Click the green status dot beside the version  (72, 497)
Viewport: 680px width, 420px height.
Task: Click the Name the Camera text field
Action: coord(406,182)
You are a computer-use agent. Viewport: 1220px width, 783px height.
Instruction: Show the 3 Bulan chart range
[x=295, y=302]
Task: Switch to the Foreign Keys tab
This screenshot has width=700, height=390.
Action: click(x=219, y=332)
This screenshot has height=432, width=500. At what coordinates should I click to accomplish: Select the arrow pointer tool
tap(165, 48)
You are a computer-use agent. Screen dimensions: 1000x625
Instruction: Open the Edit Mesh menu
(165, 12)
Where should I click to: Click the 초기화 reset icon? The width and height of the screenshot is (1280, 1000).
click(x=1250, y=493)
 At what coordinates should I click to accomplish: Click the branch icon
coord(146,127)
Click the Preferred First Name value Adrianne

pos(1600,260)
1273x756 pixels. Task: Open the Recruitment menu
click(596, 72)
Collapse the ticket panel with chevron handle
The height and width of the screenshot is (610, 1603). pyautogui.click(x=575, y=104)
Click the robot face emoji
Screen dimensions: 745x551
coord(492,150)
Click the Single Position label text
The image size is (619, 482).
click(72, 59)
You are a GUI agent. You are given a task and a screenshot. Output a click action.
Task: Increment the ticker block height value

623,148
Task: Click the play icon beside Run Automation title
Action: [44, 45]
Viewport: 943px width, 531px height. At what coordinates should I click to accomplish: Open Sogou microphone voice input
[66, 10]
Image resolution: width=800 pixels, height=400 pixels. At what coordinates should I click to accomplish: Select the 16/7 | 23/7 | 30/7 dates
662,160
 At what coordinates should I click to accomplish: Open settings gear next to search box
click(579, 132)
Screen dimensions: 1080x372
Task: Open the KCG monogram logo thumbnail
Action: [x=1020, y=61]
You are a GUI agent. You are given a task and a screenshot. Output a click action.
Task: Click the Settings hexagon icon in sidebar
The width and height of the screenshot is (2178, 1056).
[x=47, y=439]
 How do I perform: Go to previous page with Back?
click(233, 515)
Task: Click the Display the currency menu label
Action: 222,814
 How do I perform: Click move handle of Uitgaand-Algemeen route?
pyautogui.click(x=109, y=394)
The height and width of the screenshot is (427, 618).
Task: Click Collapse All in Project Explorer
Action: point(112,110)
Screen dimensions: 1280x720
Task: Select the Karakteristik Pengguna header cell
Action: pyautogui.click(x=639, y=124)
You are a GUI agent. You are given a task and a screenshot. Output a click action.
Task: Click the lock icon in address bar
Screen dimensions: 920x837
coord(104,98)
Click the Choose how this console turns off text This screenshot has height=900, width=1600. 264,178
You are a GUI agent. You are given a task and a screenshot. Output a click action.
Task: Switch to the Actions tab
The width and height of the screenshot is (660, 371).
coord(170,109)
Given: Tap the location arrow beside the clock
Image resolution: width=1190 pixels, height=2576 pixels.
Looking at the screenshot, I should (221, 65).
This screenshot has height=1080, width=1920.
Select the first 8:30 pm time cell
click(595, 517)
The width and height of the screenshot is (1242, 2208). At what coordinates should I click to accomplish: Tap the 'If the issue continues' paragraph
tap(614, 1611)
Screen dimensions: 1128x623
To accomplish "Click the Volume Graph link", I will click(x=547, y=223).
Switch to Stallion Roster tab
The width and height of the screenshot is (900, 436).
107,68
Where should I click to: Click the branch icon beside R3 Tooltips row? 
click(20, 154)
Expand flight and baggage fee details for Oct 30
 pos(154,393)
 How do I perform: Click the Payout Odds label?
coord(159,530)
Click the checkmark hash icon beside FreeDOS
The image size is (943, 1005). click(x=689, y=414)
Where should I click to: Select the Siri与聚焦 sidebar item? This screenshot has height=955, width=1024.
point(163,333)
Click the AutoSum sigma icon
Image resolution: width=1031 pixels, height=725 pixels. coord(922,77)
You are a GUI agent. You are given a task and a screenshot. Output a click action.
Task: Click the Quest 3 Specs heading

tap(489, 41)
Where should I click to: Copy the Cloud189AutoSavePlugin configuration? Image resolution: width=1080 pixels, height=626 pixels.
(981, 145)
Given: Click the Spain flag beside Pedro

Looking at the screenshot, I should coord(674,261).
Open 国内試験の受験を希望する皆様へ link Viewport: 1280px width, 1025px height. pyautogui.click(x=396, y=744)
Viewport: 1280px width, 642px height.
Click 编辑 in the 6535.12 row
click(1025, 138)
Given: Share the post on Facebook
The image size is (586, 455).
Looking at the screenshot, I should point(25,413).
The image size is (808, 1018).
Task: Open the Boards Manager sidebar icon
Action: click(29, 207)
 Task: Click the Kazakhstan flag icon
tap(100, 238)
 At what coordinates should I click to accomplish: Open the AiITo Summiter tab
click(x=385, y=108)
########################################
◆ Brief ◆
Search the material for the word "computer" and report how many lines hold it. Add nothing else.

◆ Answer to the problem ◆
2